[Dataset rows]
================================

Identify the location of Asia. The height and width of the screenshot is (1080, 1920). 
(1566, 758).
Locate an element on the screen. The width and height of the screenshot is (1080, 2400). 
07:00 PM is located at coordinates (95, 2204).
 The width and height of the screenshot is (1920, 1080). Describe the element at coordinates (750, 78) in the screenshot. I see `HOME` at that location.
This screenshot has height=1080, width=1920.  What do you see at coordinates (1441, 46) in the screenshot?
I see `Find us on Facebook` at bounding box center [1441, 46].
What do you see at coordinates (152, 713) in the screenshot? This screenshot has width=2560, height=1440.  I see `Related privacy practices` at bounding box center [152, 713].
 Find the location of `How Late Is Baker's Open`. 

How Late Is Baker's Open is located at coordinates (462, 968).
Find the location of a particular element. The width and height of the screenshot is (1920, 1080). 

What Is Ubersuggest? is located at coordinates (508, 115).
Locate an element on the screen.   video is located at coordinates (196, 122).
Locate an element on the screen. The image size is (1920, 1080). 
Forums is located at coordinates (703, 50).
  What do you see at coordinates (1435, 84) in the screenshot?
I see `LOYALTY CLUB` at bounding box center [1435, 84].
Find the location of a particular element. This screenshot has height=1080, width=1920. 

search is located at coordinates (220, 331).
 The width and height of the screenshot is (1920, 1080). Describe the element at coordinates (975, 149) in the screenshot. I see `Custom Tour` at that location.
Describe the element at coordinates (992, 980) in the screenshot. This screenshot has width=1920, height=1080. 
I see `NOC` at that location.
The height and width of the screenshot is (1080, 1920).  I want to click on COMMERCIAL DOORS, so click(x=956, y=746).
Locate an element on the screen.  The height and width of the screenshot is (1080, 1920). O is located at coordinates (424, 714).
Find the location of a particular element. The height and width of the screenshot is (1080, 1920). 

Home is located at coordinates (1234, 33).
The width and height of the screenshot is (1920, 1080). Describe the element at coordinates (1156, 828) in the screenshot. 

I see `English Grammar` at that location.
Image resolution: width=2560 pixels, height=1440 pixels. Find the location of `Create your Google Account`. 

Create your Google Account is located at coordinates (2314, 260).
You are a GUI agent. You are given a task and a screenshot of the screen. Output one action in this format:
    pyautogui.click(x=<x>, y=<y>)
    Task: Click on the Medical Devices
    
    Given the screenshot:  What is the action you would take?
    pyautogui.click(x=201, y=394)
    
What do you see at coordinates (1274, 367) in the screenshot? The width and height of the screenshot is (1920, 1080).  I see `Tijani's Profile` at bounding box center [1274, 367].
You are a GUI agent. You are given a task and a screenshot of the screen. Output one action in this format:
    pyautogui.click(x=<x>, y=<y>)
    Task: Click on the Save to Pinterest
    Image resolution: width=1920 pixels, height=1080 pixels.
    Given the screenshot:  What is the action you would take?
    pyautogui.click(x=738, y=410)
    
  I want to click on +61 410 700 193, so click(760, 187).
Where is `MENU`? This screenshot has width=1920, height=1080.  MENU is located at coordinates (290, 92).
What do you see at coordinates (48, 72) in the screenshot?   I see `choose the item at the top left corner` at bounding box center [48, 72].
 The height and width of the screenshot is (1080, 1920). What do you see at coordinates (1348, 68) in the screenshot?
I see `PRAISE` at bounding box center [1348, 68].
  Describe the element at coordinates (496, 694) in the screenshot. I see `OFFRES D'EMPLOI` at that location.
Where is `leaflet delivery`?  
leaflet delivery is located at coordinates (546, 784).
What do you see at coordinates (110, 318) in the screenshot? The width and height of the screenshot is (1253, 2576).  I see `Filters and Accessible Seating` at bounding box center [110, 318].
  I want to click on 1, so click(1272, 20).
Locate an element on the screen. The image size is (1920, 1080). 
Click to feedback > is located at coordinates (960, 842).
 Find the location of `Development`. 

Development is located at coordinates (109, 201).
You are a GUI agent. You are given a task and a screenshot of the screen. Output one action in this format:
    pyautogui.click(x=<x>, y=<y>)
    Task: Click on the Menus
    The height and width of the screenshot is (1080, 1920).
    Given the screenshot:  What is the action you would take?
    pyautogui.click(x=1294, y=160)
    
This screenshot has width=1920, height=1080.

================================

Copy all of the material above line for line, changing nothing.

■ **FINISHED EXERCISE**
Identify the location of Asia. The height and width of the screenshot is (1080, 1920). 
(1566, 758).
Locate an element on the screen. The width and height of the screenshot is (1080, 2400). 
07:00 PM is located at coordinates (95, 2204).
 The width and height of the screenshot is (1920, 1080). Describe the element at coordinates (750, 78) in the screenshot. I see `HOME` at that location.
This screenshot has height=1080, width=1920.  What do you see at coordinates (1441, 46) in the screenshot?
I see `Find us on Facebook` at bounding box center [1441, 46].
What do you see at coordinates (152, 713) in the screenshot? This screenshot has width=2560, height=1440.  I see `Related privacy practices` at bounding box center [152, 713].
 Find the location of `How Late Is Baker's Open`. 

How Late Is Baker's Open is located at coordinates (462, 968).
Find the location of a particular element. The width and height of the screenshot is (1920, 1080). 

What Is Ubersuggest? is located at coordinates (508, 115).
Locate an element on the screen.   video is located at coordinates (196, 122).
Locate an element on the screen. The image size is (1920, 1080). 
Forums is located at coordinates (703, 50).
  What do you see at coordinates (1435, 84) in the screenshot?
I see `LOYALTY CLUB` at bounding box center [1435, 84].
Find the location of a particular element. This screenshot has height=1080, width=1920. 

search is located at coordinates (220, 331).
 The width and height of the screenshot is (1920, 1080). Describe the element at coordinates (975, 149) in the screenshot. I see `Custom Tour` at that location.
Describe the element at coordinates (992, 980) in the screenshot. This screenshot has width=1920, height=1080. 
I see `NOC` at that location.
The height and width of the screenshot is (1080, 1920).  I want to click on COMMERCIAL DOORS, so click(x=956, y=746).
Locate an element on the screen.  The height and width of the screenshot is (1080, 1920). O is located at coordinates (424, 714).
Find the location of a particular element. The height and width of the screenshot is (1080, 1920). 

Home is located at coordinates (1234, 33).
The width and height of the screenshot is (1920, 1080). Describe the element at coordinates (1156, 828) in the screenshot. 

I see `English Grammar` at that location.
Image resolution: width=2560 pixels, height=1440 pixels. Find the location of `Create your Google Account`. 

Create your Google Account is located at coordinates (2314, 260).
You are a GUI agent. You are given a task and a screenshot of the screen. Output one action in this format:
    pyautogui.click(x=<x>, y=<y>)
    Task: Click on the Medical Devices
    
    Given the screenshot:  What is the action you would take?
    pyautogui.click(x=201, y=394)
    
What do you see at coordinates (1274, 367) in the screenshot? The width and height of the screenshot is (1920, 1080).  I see `Tijani's Profile` at bounding box center [1274, 367].
You are a GUI agent. You are given a task and a screenshot of the screen. Output one action in this format:
    pyautogui.click(x=<x>, y=<y>)
    Task: Click on the Save to Pinterest
    Image resolution: width=1920 pixels, height=1080 pixels.
    Given the screenshot:  What is the action you would take?
    pyautogui.click(x=738, y=410)
    
  I want to click on +61 410 700 193, so click(760, 187).
Where is `MENU`? This screenshot has width=1920, height=1080.  MENU is located at coordinates (290, 92).
What do you see at coordinates (48, 72) in the screenshot?   I see `choose the item at the top left corner` at bounding box center [48, 72].
 The height and width of the screenshot is (1080, 1920). What do you see at coordinates (1348, 68) in the screenshot?
I see `PRAISE` at bounding box center [1348, 68].
  Describe the element at coordinates (496, 694) in the screenshot. I see `OFFRES D'EMPLOI` at that location.
Where is `leaflet delivery`?  
leaflet delivery is located at coordinates (546, 784).
What do you see at coordinates (110, 318) in the screenshot? The width and height of the screenshot is (1253, 2576).  I see `Filters and Accessible Seating` at bounding box center [110, 318].
  I want to click on 1, so click(1272, 20).
Locate an element on the screen. The image size is (1920, 1080). 
Click to feedback > is located at coordinates (960, 842).
 Find the location of `Development`. 

Development is located at coordinates (109, 201).
You are a GUI agent. You are given a task and a screenshot of the screen. Output one action in this format:
    pyautogui.click(x=<x>, y=<y>)
    Task: Click on the Menus
    The height and width of the screenshot is (1080, 1920).
    Given the screenshot:  What is the action you would take?
    pyautogui.click(x=1294, y=160)
    
This screenshot has width=1920, height=1080.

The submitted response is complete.